And so I wrote the following code:
def JournalLookup():
PDBID= '1K48'
import requests
from bs4 import BeautifulSoup
session = requests.session()
req = session.get('http://www.rcsb.org/pdb/explore.do?structureId=%s' %PDBID)
doc = BeautifulSoup(req.content)
Journal = doc.findAll('span', class_="se_journal")
Ideally I'd be able to use find instead of findAll as these are the only two in the document, but I used findAll to at least verify I'm getting an empty list. I assumed that it would return a list containing the two span tags with class "se_journal", but it instead returns an empty list.
After spending several hours going through possible solutions, including a piece of code that printed every span in doc, I have concluded that the requests doc does not include the lines I want at all.
Does anybody know why this is the case, and what I could possibly do to fix it?
Thanks.
The content you are interested in is provided by the javascript. It's easy to find out, visit the same URL on browser with javascript disabled and you will not see that specific info. It also displays a friendly message:
"This browser is either not Javascript enabled or has it turned off.
This site will not function correctly without Javascript."
For javascript driven pages, you cannot use Python Requests.

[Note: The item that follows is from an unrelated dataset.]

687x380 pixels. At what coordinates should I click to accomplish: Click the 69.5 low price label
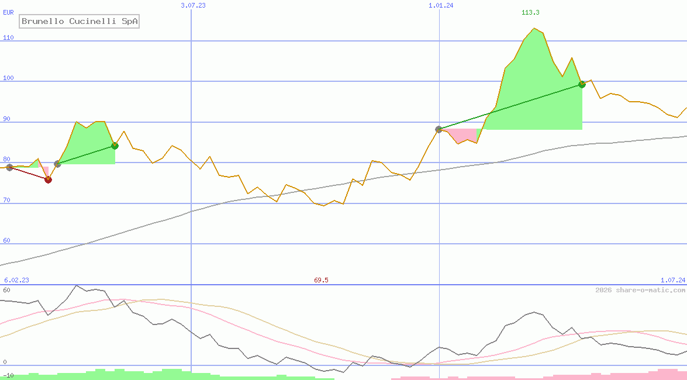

There are some alternatives, one being dryscape.
PS: Do not import libraries/modules within a function. Python does not recommend it and PEP08 says that:
Imports are always put at the top of the file, just after any module comments and docstrings, and before module globals and constants.
This SO question explains why it's not recomended way to do it.

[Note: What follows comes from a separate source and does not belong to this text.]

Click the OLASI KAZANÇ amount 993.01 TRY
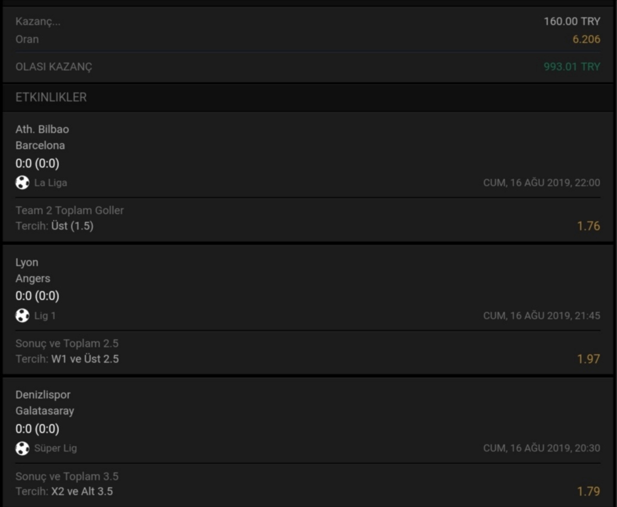 click(572, 67)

The Python package PyPDB that can do this task. The repository can be found here, but it is also available on PyPI
pip install pypdb
For your application, the function describe_pdb takes a four-character PDB ID as an input and returns a dictionary containing the metadata associated with the entry:
my_desc = describe_pdb('4lza')
There's fields in my_desc for 'citation_authors', 'structure_authors', and 'title', but not all entries appear to have journal titles associated with them. The other options are to use the broader function get_all_info('4lza') or get (and parse) the entire raw .pdb file using get_pdb_file('4lza', filetype='cif', compression=True)